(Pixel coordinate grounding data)
# # # # #

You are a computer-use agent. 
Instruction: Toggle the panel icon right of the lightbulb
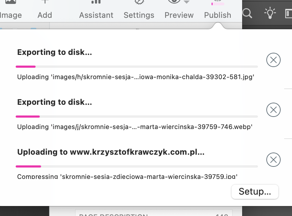coord(289,14)
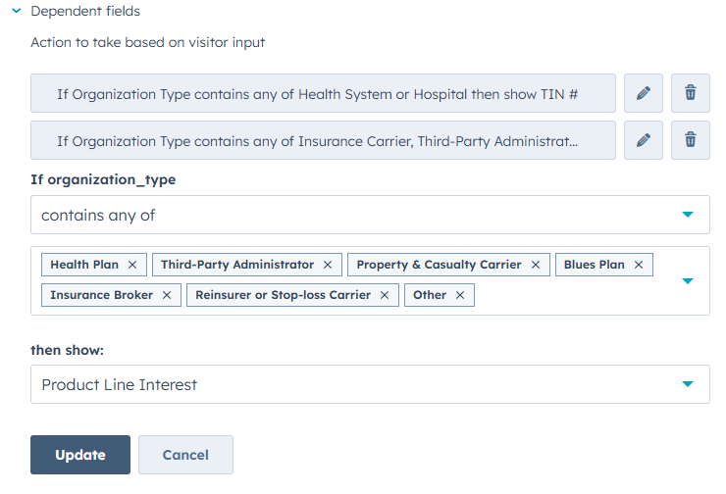
Task: Remove the Other tag
Action: pos(460,295)
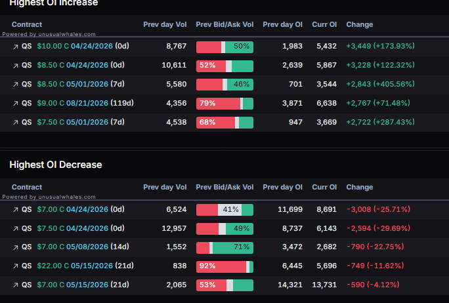449x303 pixels.
Task: Click the +3,449 (+173.93%) change value
Action: (x=380, y=46)
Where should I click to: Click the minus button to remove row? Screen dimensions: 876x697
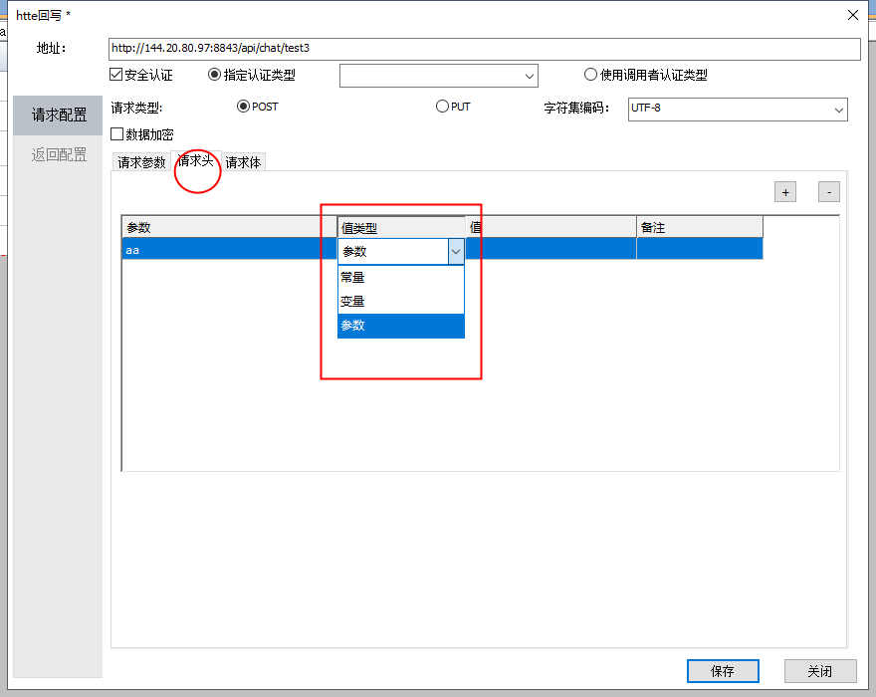[x=829, y=192]
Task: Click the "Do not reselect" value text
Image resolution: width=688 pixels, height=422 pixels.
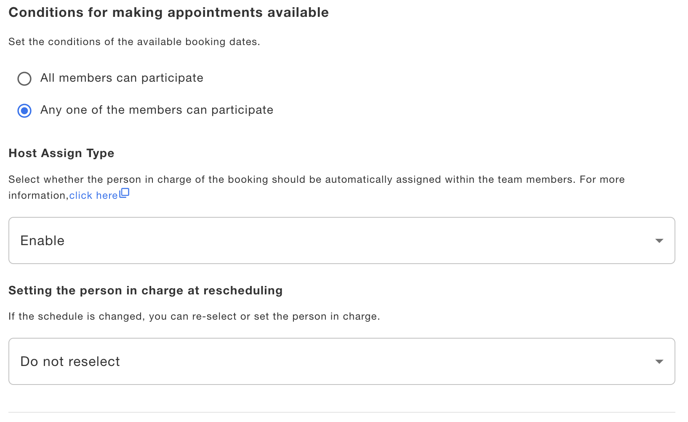Action: [x=70, y=361]
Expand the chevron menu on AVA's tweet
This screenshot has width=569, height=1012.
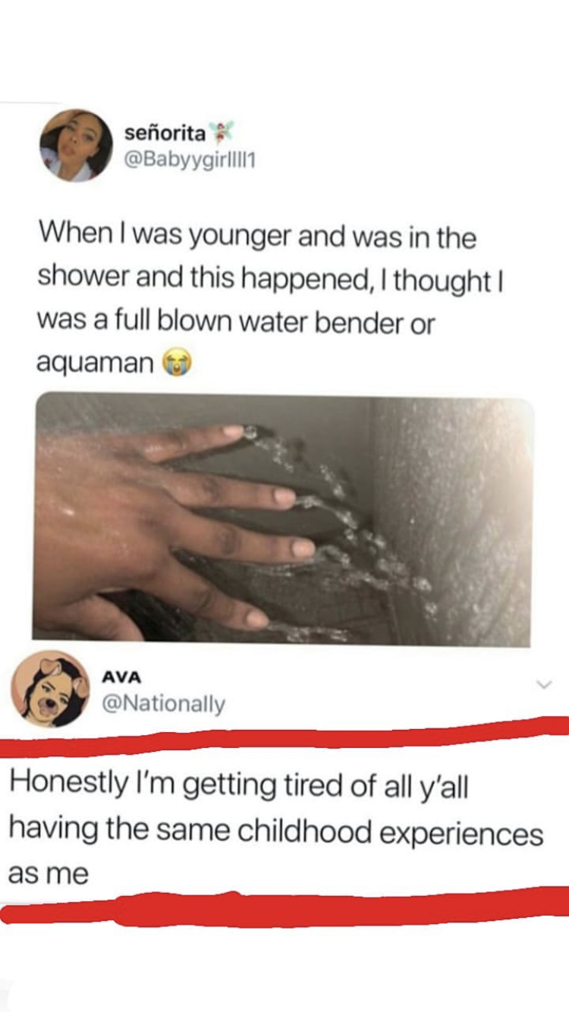[x=543, y=685]
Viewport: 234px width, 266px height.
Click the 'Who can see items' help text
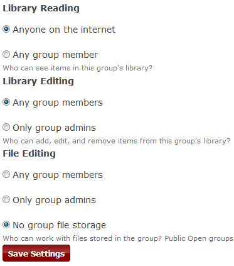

# # # # #

= TASK TO COMPLETE =
Please reproduce the records above exactly and leave any picture behind.

= RESPONSE FOR THIS EXERCISE =
You are a computer-use agent. 
Instruction: Toggle the panel icon right of the lightbulb
coord(289,14)
Task: Remove the Other tag
Action: pos(460,295)
449x303 pixels.
Task: Click the +3,449 (+173.93%) change value
Action: (x=380, y=46)
Where should I click to: Click the minus button to remove row? Screen dimensions: 876x697
[x=829, y=192]
Task: Click the "Do not reselect" value text
Image resolution: width=688 pixels, height=422 pixels.
Action: [x=70, y=361]
Expand the chevron menu on AVA's tweet
This screenshot has width=569, height=1012.
[x=543, y=685]
Viewport: 234px width, 266px height.
Click the 'Who can see items' help text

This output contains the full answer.